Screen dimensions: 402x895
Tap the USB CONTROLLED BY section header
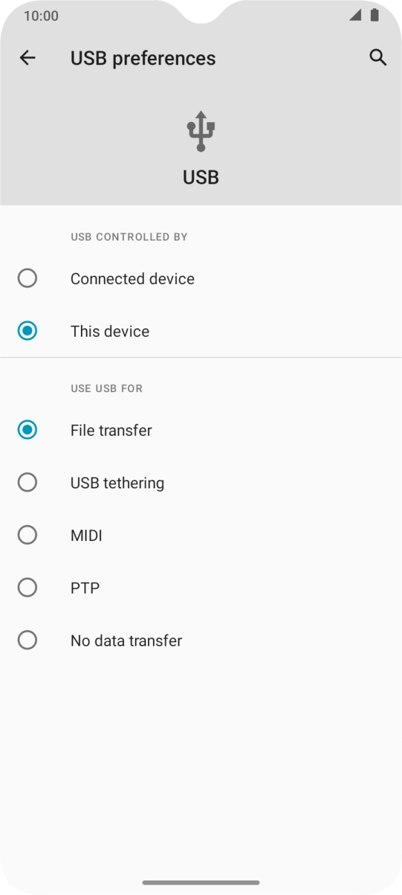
--
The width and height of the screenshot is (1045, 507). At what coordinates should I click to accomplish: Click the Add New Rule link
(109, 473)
...
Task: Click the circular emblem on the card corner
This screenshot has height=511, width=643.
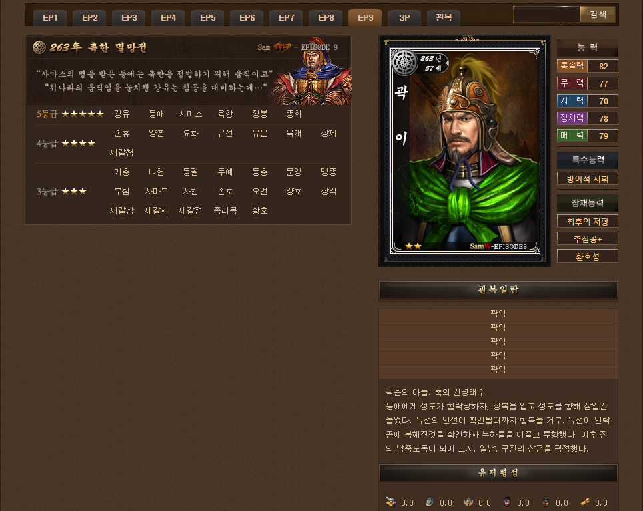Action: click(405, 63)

* **What is expected**: Transcribe the records above exactly, beginning at the line that contains "Screen dimensions: 402x895" and ending with the line that contains "Tap the USB CONTROLLED BY section header", both included, and nothing else.

* **Result of the exercise**:
Screen dimensions: 402x895
Tap the USB CONTROLLED BY section header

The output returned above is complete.